Exercise directions -> Return everything from the line containing "You are a computer-use agent. This" down to the line containing "point(730,305)", both included, copying the data verbatim. Omit the pictures.
_ _ _
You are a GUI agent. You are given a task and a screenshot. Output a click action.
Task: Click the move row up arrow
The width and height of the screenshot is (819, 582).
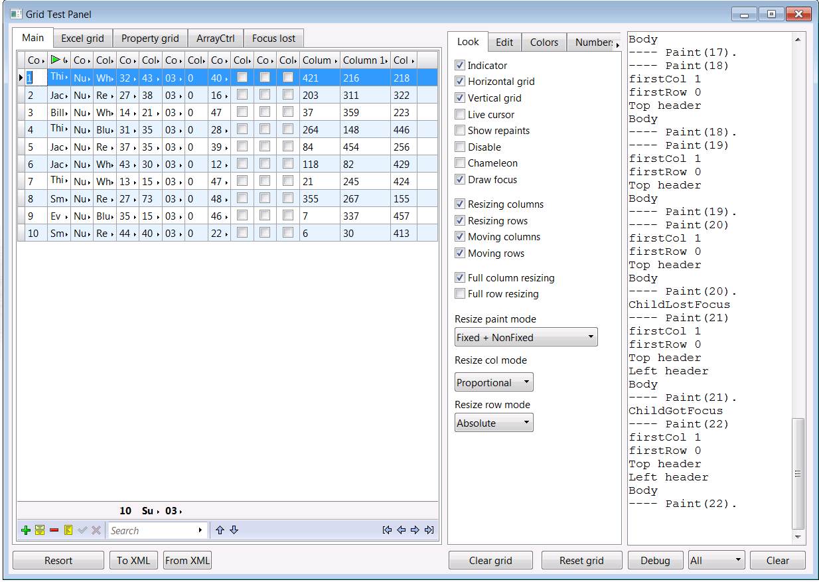tap(220, 530)
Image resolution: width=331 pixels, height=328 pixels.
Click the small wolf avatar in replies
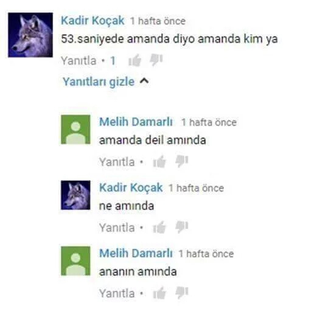[x=75, y=195]
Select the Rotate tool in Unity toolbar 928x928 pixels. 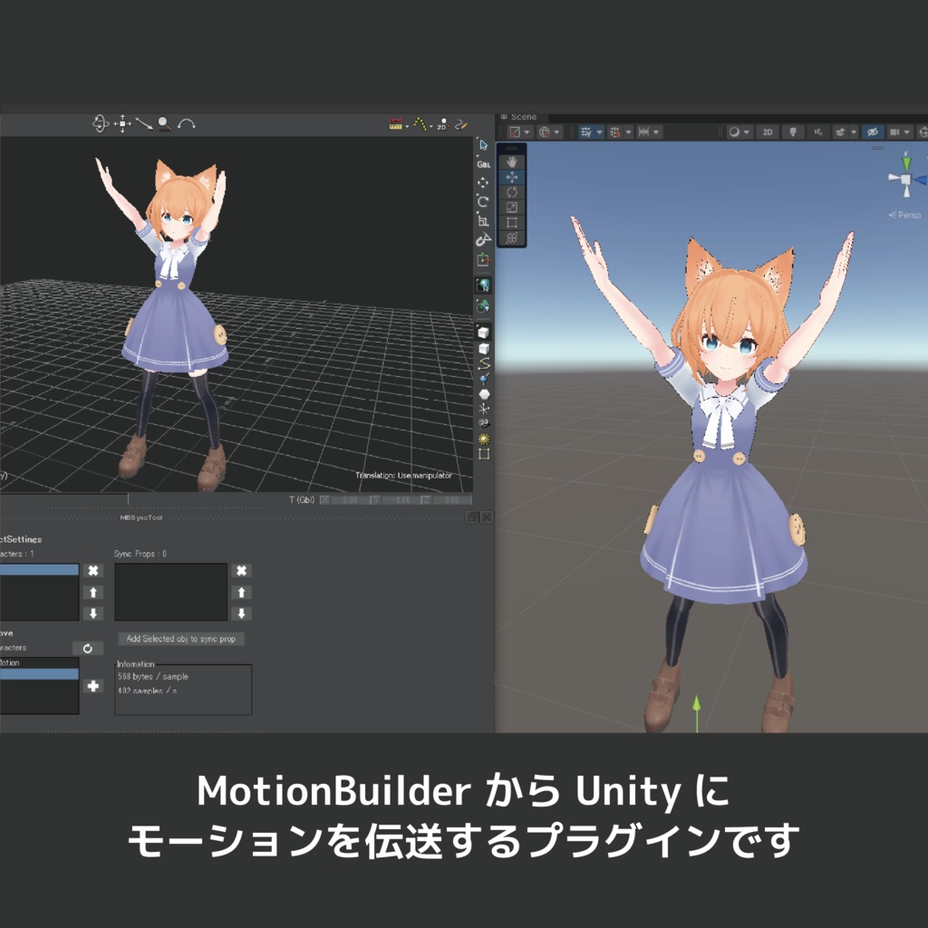pyautogui.click(x=511, y=192)
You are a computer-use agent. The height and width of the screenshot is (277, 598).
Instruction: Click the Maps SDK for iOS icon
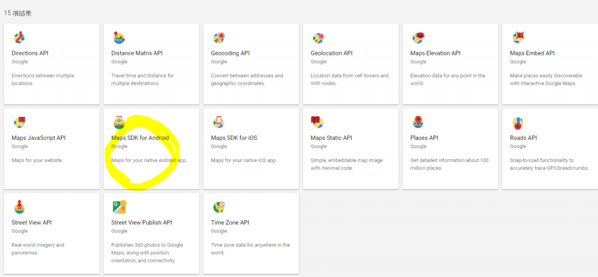click(219, 122)
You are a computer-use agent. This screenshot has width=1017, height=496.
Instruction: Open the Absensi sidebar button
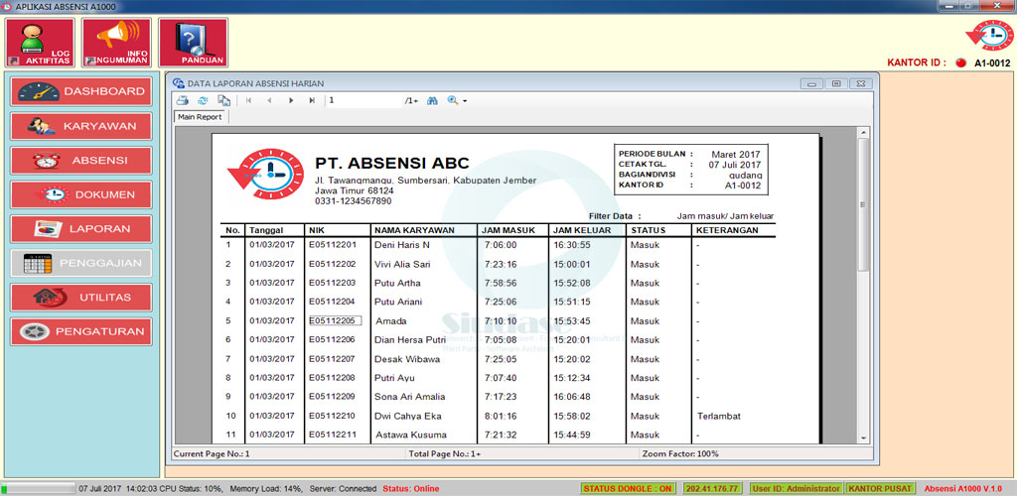81,161
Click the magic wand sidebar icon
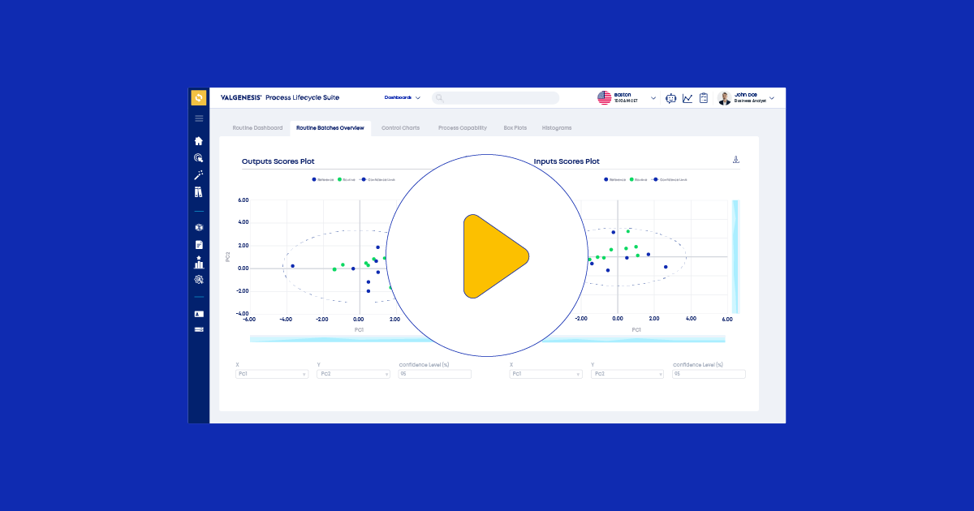 click(199, 175)
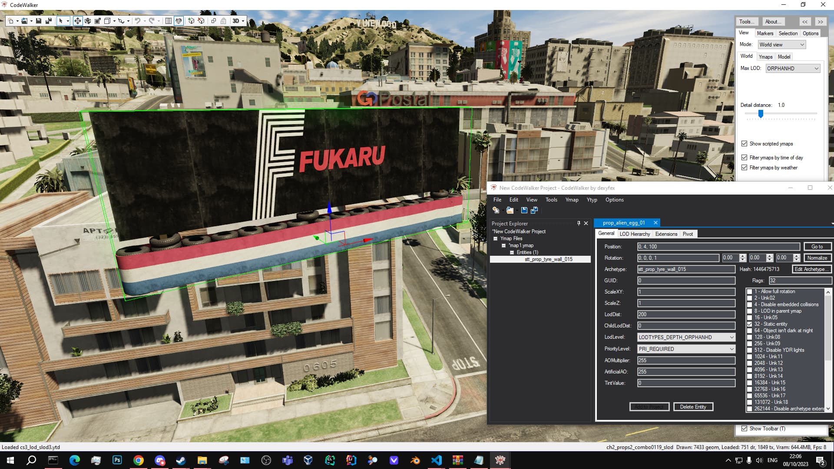Click the Add entity icon with green plus
The width and height of the screenshot is (834, 469).
pos(191,21)
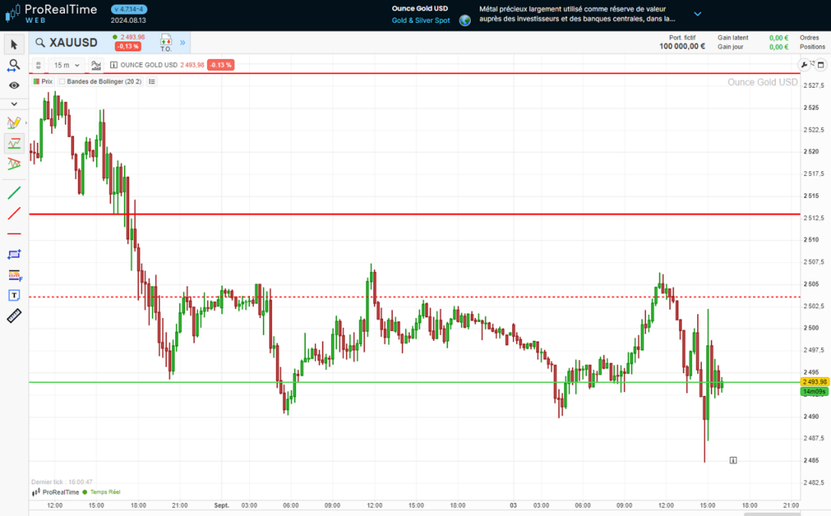Image resolution: width=831 pixels, height=516 pixels.
Task: Select the trendline drawing tool
Action: point(13,192)
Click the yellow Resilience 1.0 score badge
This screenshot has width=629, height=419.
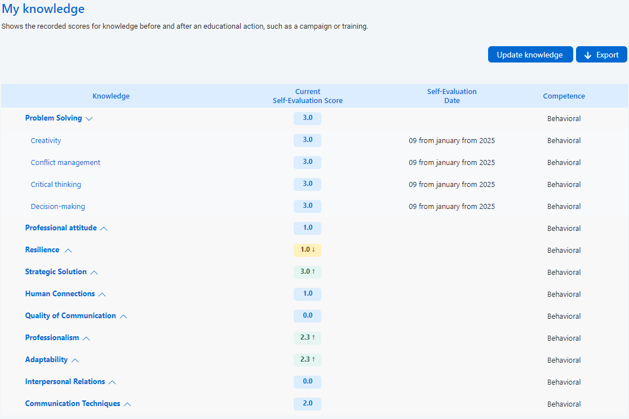point(307,250)
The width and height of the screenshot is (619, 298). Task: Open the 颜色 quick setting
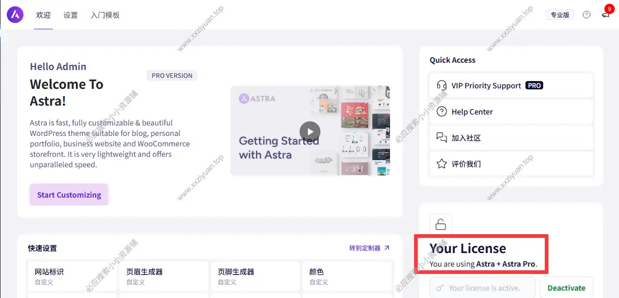point(346,276)
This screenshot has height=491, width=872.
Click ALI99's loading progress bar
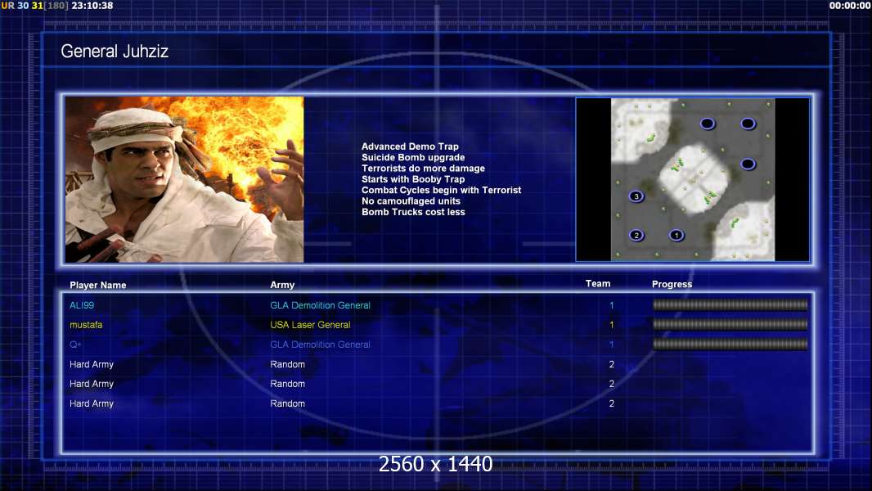point(730,305)
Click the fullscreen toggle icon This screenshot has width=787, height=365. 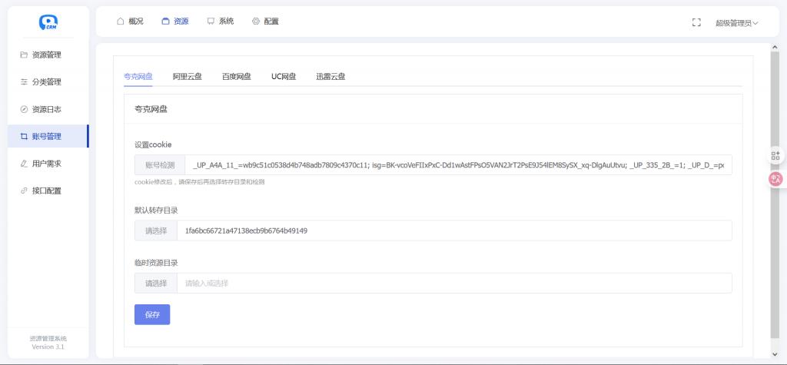pos(696,22)
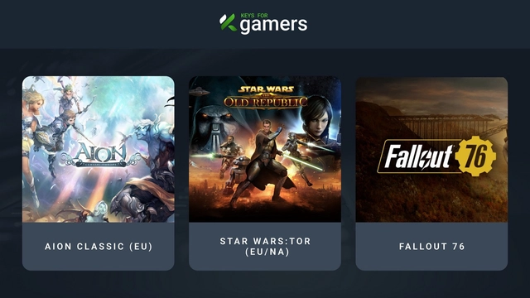
Task: Click the Aion logo emblem on cover
Action: 101,155
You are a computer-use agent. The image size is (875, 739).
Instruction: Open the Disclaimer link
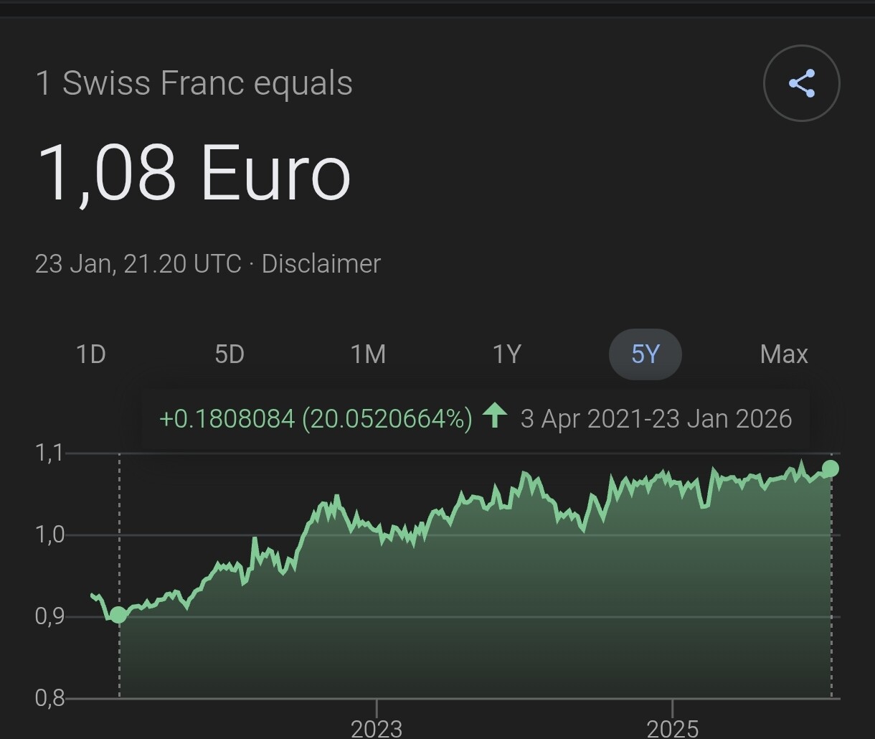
_ _ _
Completed exercise ->
You are a computer-use agent. This screenshot has width=1017, height=496.
Instruction: Open the Absensi sidebar button
81,161
Click the magic wand sidebar icon
 click(199, 175)
Click the Add entity icon with green plus
The width and height of the screenshot is (834, 469).
pos(191,21)
Image resolution: width=831 pixels, height=516 pixels.
Task: Select the trendline drawing tool
Action: point(13,192)
Click the yellow Resilience 1.0 score badge
This screenshot has width=629, height=419.
point(307,250)
The width and height of the screenshot is (619, 298). Task: Open the 颜色 quick setting
point(346,276)
This screenshot has height=491, width=872.
Click ALI99's loading progress bar
point(730,305)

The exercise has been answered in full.